Ski Touring encompasses a large variety of ski days, short little skins to access a slope away from the lifts through to multi-day hut to hut ski tours.
Some tours require some mountaineering skills, such as using crampons and a rope whilst others are super mellow and are just gentle uphill walking with skis on. “Earning your turns” is hugely rewarding and ski touring is all about quality rather than quantity.
In short, there really is something for everyone, and using Chamonix as a base is super flexible with good touring in Chamonix itself but with many other areas close by such as Les Contamines, the Italian Aosta Valley and Switzerland.

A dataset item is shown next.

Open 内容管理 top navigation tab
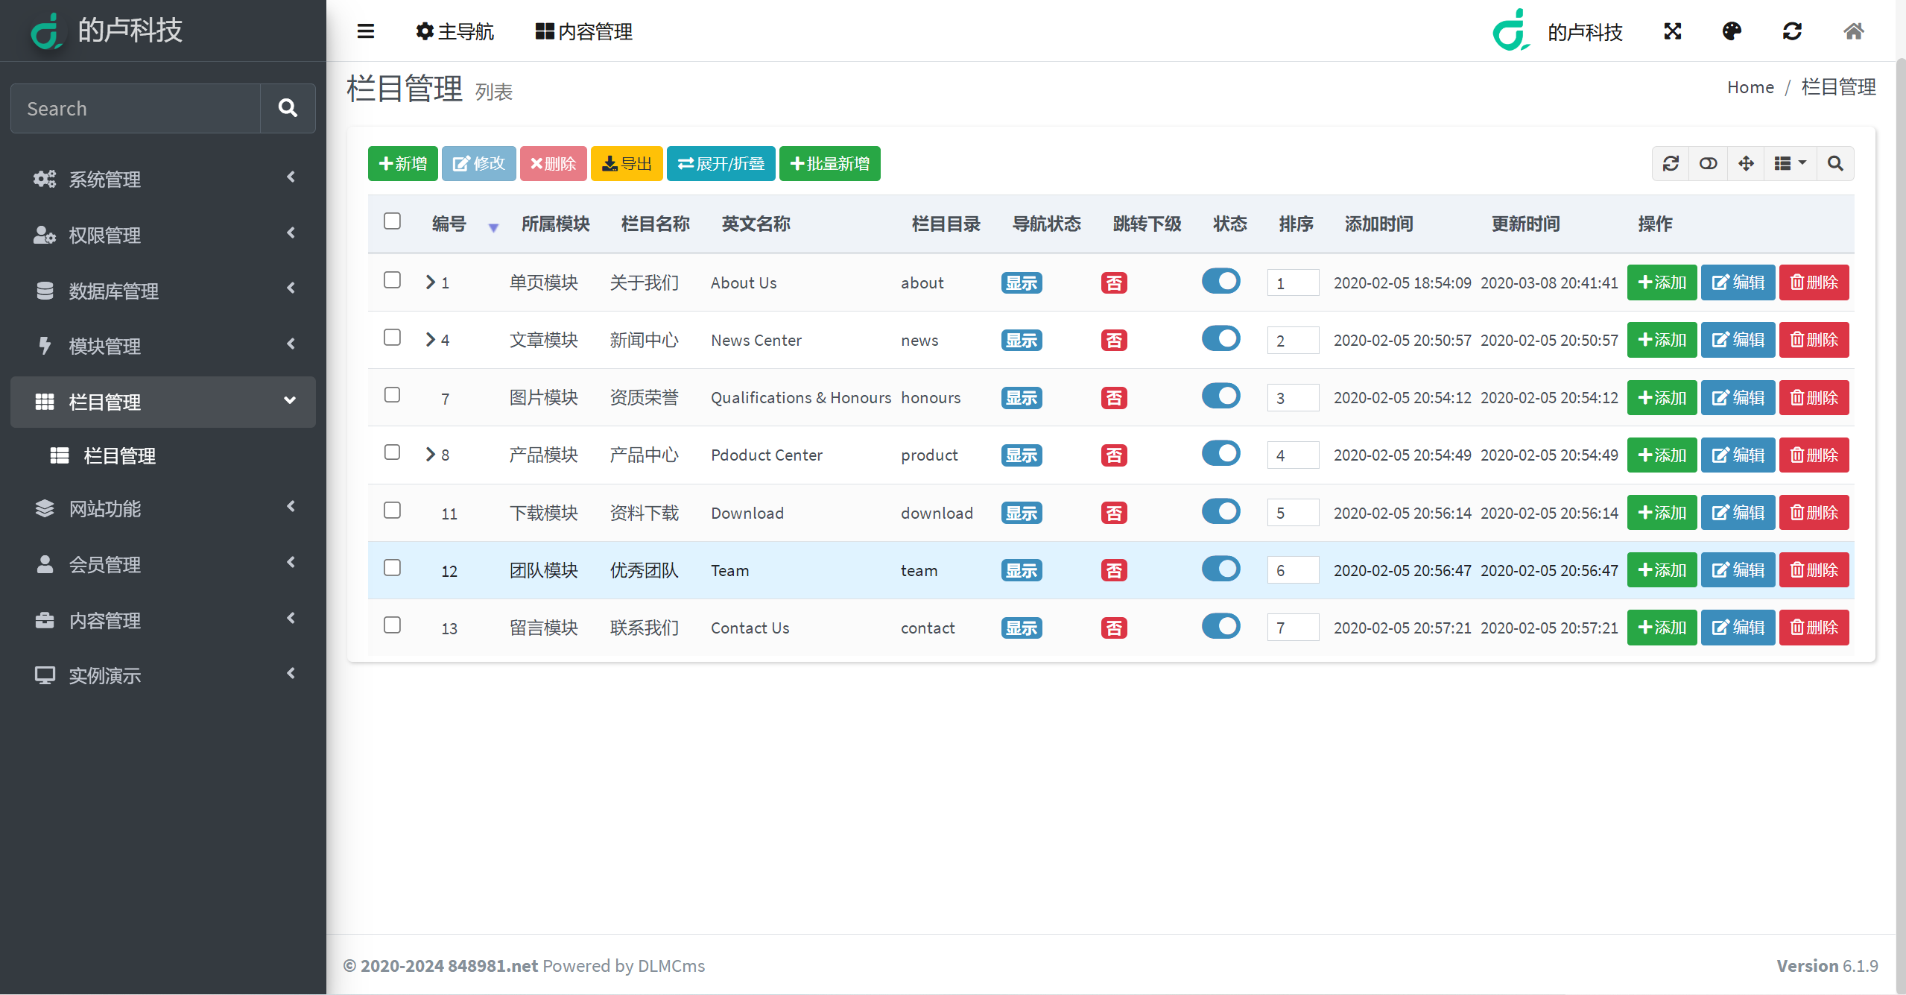[583, 31]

Ski touring equipment has advanced hugely over the past few years and there’s a huge variety of gear to choose from depending on your desired ski touring style. Wide skis and heavy bindings for “free ride” style skiing where the ascents are short through to super light skis and boots for those wishing to go fast and light.
We run several scheduled trips where individuals can join a group, such as our Haute route trips as well as one off special trips that change every season. We specialise in private bookings though, often picking the ski touring venue just prior to the trip thus enjoying the better and weather and conditions at the time.

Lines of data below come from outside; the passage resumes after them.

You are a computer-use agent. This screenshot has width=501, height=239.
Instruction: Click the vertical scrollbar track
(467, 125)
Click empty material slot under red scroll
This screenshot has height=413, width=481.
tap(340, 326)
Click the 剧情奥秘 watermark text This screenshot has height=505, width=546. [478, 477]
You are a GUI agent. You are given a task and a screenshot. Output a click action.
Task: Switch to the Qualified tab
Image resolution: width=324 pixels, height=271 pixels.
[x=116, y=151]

What equipment do I need for ski touring?
Our trips come with avalanche gear included, but you will need to rent some ski touring boots and skis. Please get in touch for recommended hire shops in Chamonix. A rucksack is required to carry the avalanche gear and the touring gear whilst your skiing.
Clothing wise, it’s normally better to use mountaineering style layers, rather than heavy ski jackets, as you’ll get pretty warm uphill. A helmet is recommended, spare gloves, goggles and sunglasses and some snacks and water. We will discuss and send you a equipment list upon booking.

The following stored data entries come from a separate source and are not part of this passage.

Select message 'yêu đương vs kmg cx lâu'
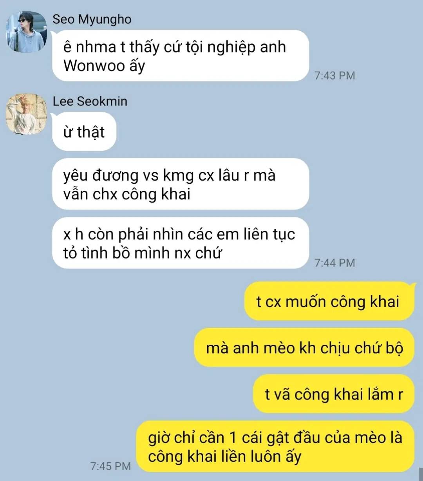This screenshot has height=481, width=423. pos(181,184)
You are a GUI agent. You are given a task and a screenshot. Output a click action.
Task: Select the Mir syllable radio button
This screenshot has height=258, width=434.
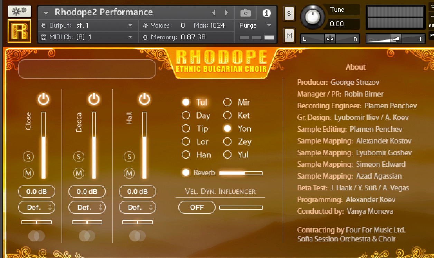pos(227,102)
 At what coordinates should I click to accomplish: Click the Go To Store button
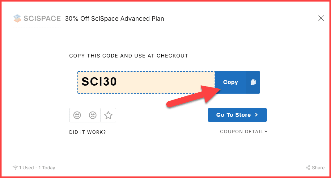[237, 115]
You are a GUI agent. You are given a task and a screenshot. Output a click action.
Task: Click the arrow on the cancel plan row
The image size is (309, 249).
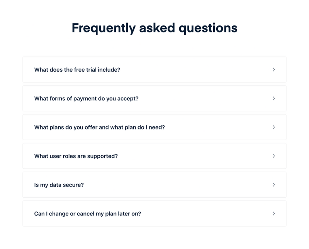274,214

How good a skier do I need to be to enjoy ski touring?
If your booking a private trip then we can discuss your level of skiing and pick a suitable tour for you and your group. In general however, you will enjoy ski touring more if you are a competent off piste skier, able to handle some tricky snow conditions. Have a read of our ski levels page here.
Fitness also plays a major role for some ski tours and again, this depends on the route we are choosing for the day. Multi-day hut to hut tours obviously require a good level of fitness, shorter tours from the lifts require less. If your thinking of a multi-day trip and you’re unsure of your fitness levels do get in touch and have a read of our ski touring fitness levels page.
When is the best time of year for ski touring?
It is possible to go ski touring almost from the first snows, and many of the locals will be out in November! During the early season we are ski touring in the “mid mountain” areas normally, saving the high mountains for when the weather is milder, days longer and the snow is stable.
Ski touring on the glaciers also requires some good snow cover to fill and bridge the crevasses, which generally happens from February onwards. Every year is different.
So for shorter tours, or mid mountain ski touring (in the Chamonix Aiguille Rouge for instance), touring is possible from December, for classic high mountain ski tours you can normally start from early March and go right through to the end of April, or even May.
Why hire a mountain guide to go ski touring?
There are now several dedicated skinning tracks at the resorts in the Chamonix valley, such as les Houches, Grand Montet and Le Tour. This allows people to ski tour up the mountain away from the piste before using the piste to ski back down at the end. The track at Les houches in particular is safe in all but the worst avalanche conditions and is a nice track zig zagging through the woods.
But to enjoy ski touring to it’s full potential, you need to get away from the resorts and the lifts. Our qualified IFMGA mountain guides will take into account current snow conditions to pick interesting and safe routes, no matter what your skiing ability os ski touring experience.
Every day also gives us some instructional opportunity, such as route choice, navigation, avalanche awareness and route planning. We have an open guiding style, talking through our decisions during the day.